Universitas Katolik Parahyangan
Pancasila merupakan identitas Bangsa Indonesia, artinya ciri khas yang membedakan Bangsa Indonesia dengan bangsa-bangsa lain di dunia ini terletak di Pancasila itu sendiri. Pancasila dibentuk atas dasar kebudayaan masyarakat Indonesia yang berasal dari latar belakang dan suku yang berbeda-beda.
Lebih jauh dari sudut hukum khususnya hukum tata negara, Pancasila merupakan dasar negara dan dasar hukum Negara Kesatuan Republik Indonesia (NKRI). Sebagai dasar negara, Pancasila tampak di dalam alinea keempat Undang-Undang Dasar 1945 (UUD 1945). Selain itu, dalam Pasal 1 ayat (3) UUD 1945 juga mengatur bahwa Negara Indonesia adalah negara hukum (rechstaat). Hal ini berarti bahwa setiap perilaku atau tindakan pemerintah itu harus berdasarkan aturan hukum yang berlaku atau dengan kata lain, dalam memimpin rakyat Indonesia tidak boleh ada kesewenangan yang dilakukan pemimpin rakyat tersebut .
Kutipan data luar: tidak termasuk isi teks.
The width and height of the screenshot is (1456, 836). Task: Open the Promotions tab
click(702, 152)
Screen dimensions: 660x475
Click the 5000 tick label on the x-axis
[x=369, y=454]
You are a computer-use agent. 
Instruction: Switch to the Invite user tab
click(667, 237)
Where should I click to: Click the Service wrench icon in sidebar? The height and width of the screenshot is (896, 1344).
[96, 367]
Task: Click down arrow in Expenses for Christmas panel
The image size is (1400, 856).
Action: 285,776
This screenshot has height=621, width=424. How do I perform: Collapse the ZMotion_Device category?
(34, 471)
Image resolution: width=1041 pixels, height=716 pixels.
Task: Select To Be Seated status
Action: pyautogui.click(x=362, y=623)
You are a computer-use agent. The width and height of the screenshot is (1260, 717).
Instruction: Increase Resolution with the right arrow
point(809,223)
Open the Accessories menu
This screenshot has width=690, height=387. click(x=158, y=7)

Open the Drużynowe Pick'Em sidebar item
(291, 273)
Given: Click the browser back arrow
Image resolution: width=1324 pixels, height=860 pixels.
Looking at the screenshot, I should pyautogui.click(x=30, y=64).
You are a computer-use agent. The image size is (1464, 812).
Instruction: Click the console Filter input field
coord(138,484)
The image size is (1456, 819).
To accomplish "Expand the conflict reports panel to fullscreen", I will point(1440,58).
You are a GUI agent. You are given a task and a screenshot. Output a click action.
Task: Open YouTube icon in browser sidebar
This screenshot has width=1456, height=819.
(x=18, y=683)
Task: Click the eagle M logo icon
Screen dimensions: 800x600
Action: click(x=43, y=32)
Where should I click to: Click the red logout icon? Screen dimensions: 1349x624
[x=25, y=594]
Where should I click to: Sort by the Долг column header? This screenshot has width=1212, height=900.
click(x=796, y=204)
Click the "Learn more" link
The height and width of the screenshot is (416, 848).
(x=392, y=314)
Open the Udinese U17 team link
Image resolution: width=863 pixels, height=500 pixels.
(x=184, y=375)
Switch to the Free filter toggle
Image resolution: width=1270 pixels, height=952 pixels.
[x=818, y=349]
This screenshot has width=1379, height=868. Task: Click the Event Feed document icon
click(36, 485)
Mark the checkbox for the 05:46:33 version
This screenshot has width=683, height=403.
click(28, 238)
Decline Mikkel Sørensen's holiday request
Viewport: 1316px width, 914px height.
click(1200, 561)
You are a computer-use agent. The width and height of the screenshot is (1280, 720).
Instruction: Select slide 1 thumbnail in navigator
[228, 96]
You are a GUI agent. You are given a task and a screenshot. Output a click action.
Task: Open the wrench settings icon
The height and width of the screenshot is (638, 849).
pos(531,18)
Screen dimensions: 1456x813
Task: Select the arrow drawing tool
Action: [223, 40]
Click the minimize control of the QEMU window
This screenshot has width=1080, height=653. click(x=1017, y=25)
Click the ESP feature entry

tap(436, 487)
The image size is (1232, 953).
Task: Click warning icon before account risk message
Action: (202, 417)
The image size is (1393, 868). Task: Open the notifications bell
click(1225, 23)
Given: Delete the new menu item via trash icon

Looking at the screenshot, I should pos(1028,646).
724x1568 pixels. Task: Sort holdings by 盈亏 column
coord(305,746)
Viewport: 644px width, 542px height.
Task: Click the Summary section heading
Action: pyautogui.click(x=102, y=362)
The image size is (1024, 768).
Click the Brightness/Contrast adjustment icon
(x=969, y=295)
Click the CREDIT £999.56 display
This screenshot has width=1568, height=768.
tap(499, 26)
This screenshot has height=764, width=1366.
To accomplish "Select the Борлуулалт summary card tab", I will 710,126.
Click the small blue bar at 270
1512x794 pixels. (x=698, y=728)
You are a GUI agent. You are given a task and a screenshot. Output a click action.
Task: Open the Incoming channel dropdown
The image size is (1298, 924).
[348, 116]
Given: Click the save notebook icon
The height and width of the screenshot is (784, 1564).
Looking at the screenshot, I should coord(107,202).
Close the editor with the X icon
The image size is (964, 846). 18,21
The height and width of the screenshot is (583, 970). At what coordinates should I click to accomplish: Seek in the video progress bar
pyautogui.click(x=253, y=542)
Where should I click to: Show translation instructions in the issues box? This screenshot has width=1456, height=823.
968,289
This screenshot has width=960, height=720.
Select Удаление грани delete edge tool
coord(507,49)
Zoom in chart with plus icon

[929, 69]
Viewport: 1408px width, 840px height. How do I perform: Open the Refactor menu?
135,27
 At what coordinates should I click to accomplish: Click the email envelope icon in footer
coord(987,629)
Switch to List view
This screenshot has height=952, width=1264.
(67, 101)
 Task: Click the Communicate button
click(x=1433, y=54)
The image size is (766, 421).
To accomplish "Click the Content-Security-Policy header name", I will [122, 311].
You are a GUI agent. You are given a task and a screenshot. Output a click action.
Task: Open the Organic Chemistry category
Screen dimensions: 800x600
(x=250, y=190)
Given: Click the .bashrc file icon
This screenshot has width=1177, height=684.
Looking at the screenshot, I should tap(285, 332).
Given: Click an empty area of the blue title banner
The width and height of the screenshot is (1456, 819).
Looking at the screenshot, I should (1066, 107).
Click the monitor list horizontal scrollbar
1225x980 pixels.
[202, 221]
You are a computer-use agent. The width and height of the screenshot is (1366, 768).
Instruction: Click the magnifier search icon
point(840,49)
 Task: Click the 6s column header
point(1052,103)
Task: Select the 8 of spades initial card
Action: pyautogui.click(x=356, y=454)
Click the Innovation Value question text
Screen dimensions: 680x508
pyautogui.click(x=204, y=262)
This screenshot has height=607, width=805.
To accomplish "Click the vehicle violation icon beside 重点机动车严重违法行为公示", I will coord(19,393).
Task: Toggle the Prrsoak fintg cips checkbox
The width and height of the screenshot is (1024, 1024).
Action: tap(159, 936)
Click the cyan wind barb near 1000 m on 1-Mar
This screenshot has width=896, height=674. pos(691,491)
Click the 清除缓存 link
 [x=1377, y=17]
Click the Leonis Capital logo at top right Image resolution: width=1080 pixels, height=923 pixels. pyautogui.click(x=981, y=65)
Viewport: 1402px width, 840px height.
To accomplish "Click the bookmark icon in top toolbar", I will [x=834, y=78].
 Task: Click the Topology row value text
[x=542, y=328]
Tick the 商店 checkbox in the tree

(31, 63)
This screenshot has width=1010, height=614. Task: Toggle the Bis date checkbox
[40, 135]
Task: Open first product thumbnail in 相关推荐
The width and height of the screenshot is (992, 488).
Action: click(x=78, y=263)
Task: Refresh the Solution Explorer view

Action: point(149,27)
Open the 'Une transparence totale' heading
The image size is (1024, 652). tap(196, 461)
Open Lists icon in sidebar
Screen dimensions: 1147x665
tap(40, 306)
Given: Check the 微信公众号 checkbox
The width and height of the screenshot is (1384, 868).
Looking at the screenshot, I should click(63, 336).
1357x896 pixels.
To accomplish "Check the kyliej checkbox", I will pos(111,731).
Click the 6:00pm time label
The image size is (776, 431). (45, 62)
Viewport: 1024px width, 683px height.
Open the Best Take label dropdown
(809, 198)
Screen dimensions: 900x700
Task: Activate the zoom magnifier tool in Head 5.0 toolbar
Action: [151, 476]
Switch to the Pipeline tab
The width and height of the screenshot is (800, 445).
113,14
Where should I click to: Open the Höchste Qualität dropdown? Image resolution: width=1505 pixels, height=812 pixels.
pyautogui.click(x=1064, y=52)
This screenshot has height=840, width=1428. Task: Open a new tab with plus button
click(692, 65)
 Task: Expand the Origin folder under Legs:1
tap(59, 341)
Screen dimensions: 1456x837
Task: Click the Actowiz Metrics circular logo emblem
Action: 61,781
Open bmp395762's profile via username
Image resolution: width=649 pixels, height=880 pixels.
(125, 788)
Pada masa Orde Baru, terdapat sebuah Ketetapan Majelis Permusyawaratan Rakyat yang bernomor II/MPR/1978 tentang Pedoman Penghayatan dan Pengalaman Pancasila (TAP MPR tentang Pedoman Penghayatan dan Pengalaman Pancasila) yang disebut dengan Ekaprasetia Prakarsa. Pasal 4 TAP MPR tersebut menyatakan bahwa pedoman penghayatan dan pengamalan Pancasila ini merupakan penuntutan dan pegangan hidup dalam kehidupan bermasyarakat dan bernegara bagi setiap warga negara Indonesia. Setiap penyelenggara negara, setiap lembaga kenegaraan, dan lembaga kemasyarakatan baik di pusat maupun di daerah dapat dilaksanakan secara bulat dan utuh. Dalam memenuhi kewajiban sebagai warga negara dan warga masyarakat, masyarakat Indonesia dalam menghayati dan mengamalkan Pancasila secara bulat dan utuh menggunakan pedoman sebagai berikut:
a. Sila Ketuhanan Yang Maha Esa
Dalam sila pertama ini, Bangsa Indonesia menyatakan kepercayaan dan ketakwaan terhadap Tuhan Yang Maha Esa dan oleh karenanya masyarakat Indonesia percaya dan bertakwa kepada Tuhan Yang Maha Esa sesuai dengan agama dan kepercayaan masing-masing menurut dasar kemanusiaan yang adil dan beradab.
Di dalam kehidupan bermasyarakat, Bangsa Indonesia mengembangkan sikap saling menghormati dan bekerja sama antara pemeluk-pemeluk agama dan penganut kepercayaan yang berbeda-beda, sehingga dapat selalu dibina kerukunan dalam kehidupan bermasyarakat.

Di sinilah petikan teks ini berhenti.